Tavernier estuvo en Argentina en 2002 acompañando su film Déjenlo pasar, (sobre los cineastas que filmaron durante la ocupación nazi en Francia) en el Festival de Mar del Plata; pero antes su relación con el país estuvo atravesada por la censura impuesta por las sucesivas dictaduras militares y por su conocida filiación marxista que escandalizaba a los censores de esos momentos.

Dos de sus películas, Que comience la fiesta (1974) y Una semana de vacaciones (1980), nunca fueron exhibidas comercialmente en el país.

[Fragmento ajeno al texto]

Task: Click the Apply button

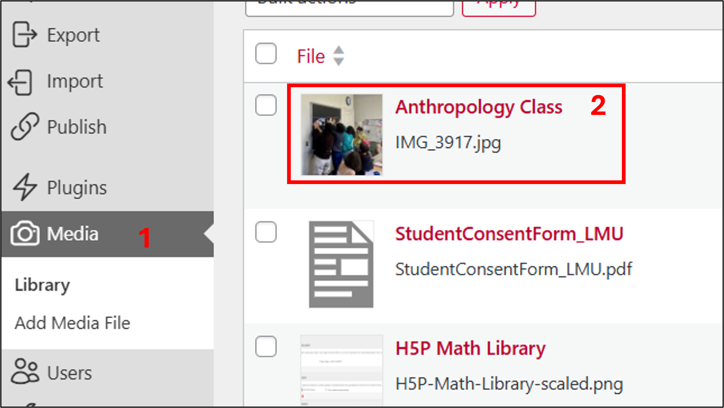Action: pos(499,7)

Y otra como Horas inciertas, estrenada en Francia en 1974, puedo verse en salas nacionales recién en 1981 y con una importante cantidad de cortes realizados por la censura de la entonces ya alicaída dictadura cívico-militar.

Fue también un gran amigo de Pino Solanas, que lo recibió en su visita a Mar del Plata y a quien había ayudado en Francia durante el exilio del realizador argentino.

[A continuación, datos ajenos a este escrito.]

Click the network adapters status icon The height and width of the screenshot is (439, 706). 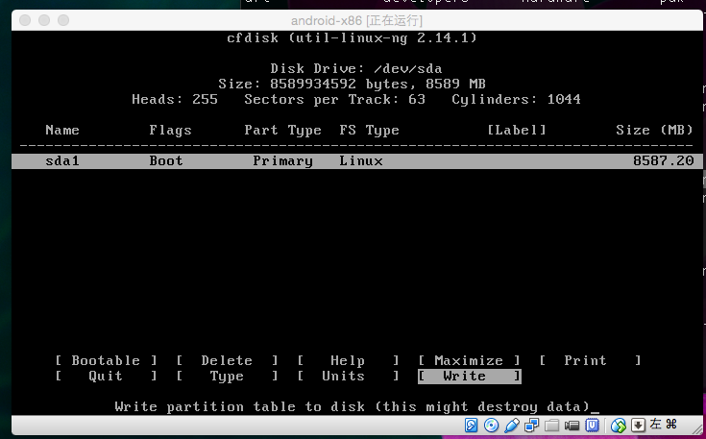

Un cineasta cerca de las emociones

En 2015, Tavernier recibió uno de los últimos homenajes cuando le fue entregado el León de Oro a su trayectoria en el Festival de Venecia y como parte de ese homenaje se proyectó La vida y nada más.

En la rueda de prensa posterior apuntó: “Estoy orgulloso de mis películas, las reivindico, nunca he tenido compromisos para hacerlas de un modo determinado”, y agregaría con un desenfado que lo caracterizaba y que iba de la mano con su desafiante producción fílmica: “No me siento parisino, sino provinciano, me relaciono con la gente normal que conforma la Francia de las asociaciones, la que en un pequeño pueblo de Borgoña crea un centro de acogida de refugiados”.

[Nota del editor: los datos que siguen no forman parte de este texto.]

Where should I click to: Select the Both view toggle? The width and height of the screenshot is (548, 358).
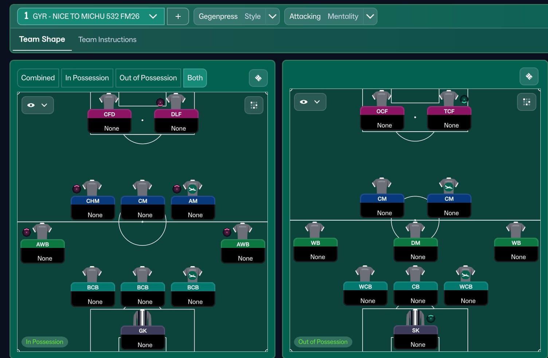click(x=195, y=78)
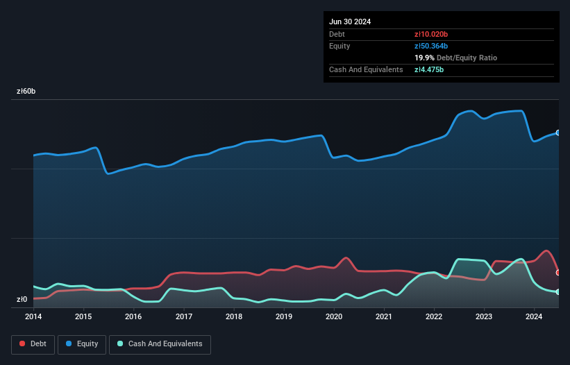Click the red Debt legend dot
570x365 pixels.
22,343
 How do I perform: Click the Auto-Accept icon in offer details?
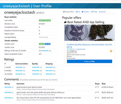tap(67, 58)
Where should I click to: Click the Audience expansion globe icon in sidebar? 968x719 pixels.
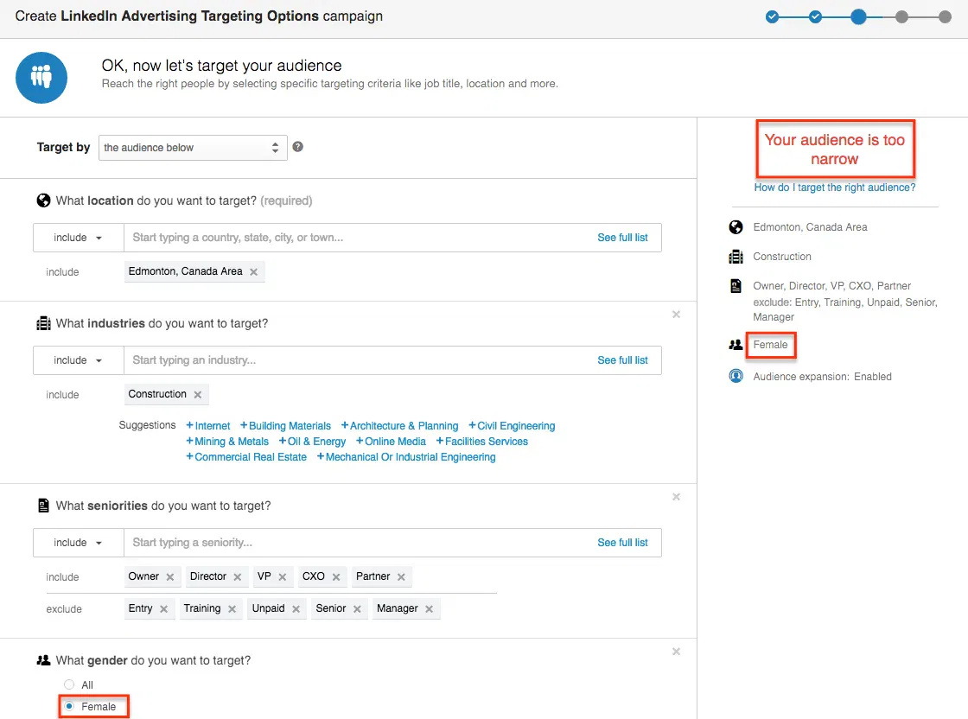coord(736,376)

Cuando presentó la que podría ser tranquilamente su mejor película, Capitán Conan, la cruenta y profunda revisión de los estragos de las guerras, en el Festival de San Sebastián, un film de alto estándar de producción que cuenta las experiencias vividas por un militar durante la Primera Guerra, sostuvo que “no he querido que este film sea prisionero de sus momentos más espectaculares. Siempre he estado cerca de las emociones, eso es lo que más me interesa de la naturaleza humana, cómo el hombre se enfrenta a sus contrariedades”.